New results from security researchers Michael Burgury and Tamir Ishay Sharbat, revealed at the Black Hat Hacker conference in Las Vegas today, show how a weakness in Openi’s connectors has made it possible to extract sensitive information from a Google Drive account using an indirect timely injection attack. In a demonstration of the attack, Agentflayer nicknamedGaurury shows how it was possible to extract secrets for developers, in the form of bees keys, which have been stored in a demonstration account.
Vulnerability highlights how the connection of artificial intelligence models to external systems and the sharing of multiple data through them increases the potential attack surface for harmful hackers and potentially multiplies the ways in which vulnerability can be introduced.
“There is nothing that the user should do to be compromised and there is nothing that the user should do so that the data come out,” says Bergury, the CTO of the Zenity security company, Wired. “We have shown that this is completely zero click; we only need your e-mail, we share the document with you, and that’s it. So yes, this is very, very bad,” says Bargury.

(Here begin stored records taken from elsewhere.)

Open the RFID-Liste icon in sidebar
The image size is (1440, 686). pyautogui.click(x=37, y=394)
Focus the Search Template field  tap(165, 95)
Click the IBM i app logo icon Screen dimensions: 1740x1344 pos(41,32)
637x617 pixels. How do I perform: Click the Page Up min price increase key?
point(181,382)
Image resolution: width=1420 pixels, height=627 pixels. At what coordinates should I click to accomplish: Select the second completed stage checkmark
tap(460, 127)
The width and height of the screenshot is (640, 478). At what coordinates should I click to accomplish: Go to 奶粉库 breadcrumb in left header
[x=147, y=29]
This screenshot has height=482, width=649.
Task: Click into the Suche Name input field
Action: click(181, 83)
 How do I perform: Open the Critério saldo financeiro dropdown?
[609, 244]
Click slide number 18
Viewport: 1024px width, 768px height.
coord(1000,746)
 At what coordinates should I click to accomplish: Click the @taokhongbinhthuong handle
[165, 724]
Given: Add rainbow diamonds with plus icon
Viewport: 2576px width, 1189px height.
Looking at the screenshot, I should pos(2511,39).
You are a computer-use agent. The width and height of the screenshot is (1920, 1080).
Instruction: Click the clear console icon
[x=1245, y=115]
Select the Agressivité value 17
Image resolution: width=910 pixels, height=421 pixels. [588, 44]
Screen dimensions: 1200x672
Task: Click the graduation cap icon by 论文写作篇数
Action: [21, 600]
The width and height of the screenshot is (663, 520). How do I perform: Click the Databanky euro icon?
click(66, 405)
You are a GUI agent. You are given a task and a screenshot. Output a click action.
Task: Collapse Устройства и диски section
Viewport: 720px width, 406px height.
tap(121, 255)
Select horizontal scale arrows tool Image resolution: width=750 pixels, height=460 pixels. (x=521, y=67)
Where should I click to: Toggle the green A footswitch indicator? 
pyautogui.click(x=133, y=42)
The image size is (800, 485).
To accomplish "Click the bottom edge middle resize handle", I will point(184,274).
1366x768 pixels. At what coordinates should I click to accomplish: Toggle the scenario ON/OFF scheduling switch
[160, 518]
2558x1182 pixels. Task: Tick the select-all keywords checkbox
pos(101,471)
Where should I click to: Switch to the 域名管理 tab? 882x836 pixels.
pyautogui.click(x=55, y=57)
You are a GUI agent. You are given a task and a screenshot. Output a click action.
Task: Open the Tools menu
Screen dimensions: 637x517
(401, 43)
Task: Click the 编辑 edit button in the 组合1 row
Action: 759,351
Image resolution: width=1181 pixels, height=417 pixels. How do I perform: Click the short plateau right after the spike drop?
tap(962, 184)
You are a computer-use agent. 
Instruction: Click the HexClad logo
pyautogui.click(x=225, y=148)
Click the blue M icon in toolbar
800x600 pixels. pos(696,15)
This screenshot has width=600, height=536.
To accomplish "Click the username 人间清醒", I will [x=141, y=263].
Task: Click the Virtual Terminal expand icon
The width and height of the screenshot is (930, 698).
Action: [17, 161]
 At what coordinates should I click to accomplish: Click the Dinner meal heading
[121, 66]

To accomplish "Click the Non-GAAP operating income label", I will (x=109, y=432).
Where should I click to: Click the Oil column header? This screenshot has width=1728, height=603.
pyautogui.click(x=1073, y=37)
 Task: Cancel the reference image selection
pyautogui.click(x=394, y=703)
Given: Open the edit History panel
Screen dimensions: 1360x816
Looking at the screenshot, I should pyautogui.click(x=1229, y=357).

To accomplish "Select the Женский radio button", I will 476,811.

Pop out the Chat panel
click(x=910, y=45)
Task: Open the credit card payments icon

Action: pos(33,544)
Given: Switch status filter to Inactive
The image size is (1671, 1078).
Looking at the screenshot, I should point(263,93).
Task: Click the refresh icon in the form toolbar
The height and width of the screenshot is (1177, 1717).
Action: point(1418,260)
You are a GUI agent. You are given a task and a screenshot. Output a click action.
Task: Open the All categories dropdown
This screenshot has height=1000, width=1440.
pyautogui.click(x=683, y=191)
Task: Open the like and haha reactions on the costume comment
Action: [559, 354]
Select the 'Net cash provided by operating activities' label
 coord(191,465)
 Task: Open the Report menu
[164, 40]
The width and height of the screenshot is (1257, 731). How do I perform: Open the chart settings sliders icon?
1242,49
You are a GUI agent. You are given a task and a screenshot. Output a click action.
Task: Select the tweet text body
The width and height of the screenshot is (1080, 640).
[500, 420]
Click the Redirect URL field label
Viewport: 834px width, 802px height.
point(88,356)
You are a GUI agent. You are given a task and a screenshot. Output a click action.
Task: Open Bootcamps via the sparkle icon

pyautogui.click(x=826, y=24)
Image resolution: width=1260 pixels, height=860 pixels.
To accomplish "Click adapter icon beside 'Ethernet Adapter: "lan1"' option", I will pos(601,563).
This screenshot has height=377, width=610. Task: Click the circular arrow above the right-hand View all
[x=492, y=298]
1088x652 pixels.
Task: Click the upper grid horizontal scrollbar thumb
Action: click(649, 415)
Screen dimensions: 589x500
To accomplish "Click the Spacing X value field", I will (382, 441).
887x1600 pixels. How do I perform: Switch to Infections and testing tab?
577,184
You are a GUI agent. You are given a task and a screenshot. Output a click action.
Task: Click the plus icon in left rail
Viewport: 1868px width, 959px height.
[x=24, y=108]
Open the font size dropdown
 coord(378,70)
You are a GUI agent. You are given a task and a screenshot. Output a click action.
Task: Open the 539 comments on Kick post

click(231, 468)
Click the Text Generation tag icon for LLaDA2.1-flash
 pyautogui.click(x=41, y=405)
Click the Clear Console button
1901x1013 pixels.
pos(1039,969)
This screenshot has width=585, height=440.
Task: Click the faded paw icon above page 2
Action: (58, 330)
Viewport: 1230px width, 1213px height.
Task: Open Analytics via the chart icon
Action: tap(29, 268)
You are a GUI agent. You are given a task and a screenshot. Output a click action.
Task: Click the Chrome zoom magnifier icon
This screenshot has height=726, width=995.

Openi did not immediately respond to the Wired request for comments on the vulnerability in the connectors. The company has introduced connectors for chatgpt as beta functionality at the beginning of this year and its Lists of websites At least 17 different services that can be connected to its accounts. He says that the system allows you to “bring your tools and data to chatgpt” and “File search, pull live data and reference content directly in the chat”.
Bergury claims to have reported the results to Openai at the beginning of this year and that the company quickly introduced mitigations to prevent the technique it used to extract data through connectors. The way the attack works means that only a limited amount of data could be extracted simultaneously: full documents cannot be removed as part of the attack.
“Although this problem is not specific for Google, it illustrates why it is important to develop robust protections against rapid injection attacks,” says Andy Wen, Senior Director of Security Product Management at Google Workspace, indicating society AI security measures recently improved.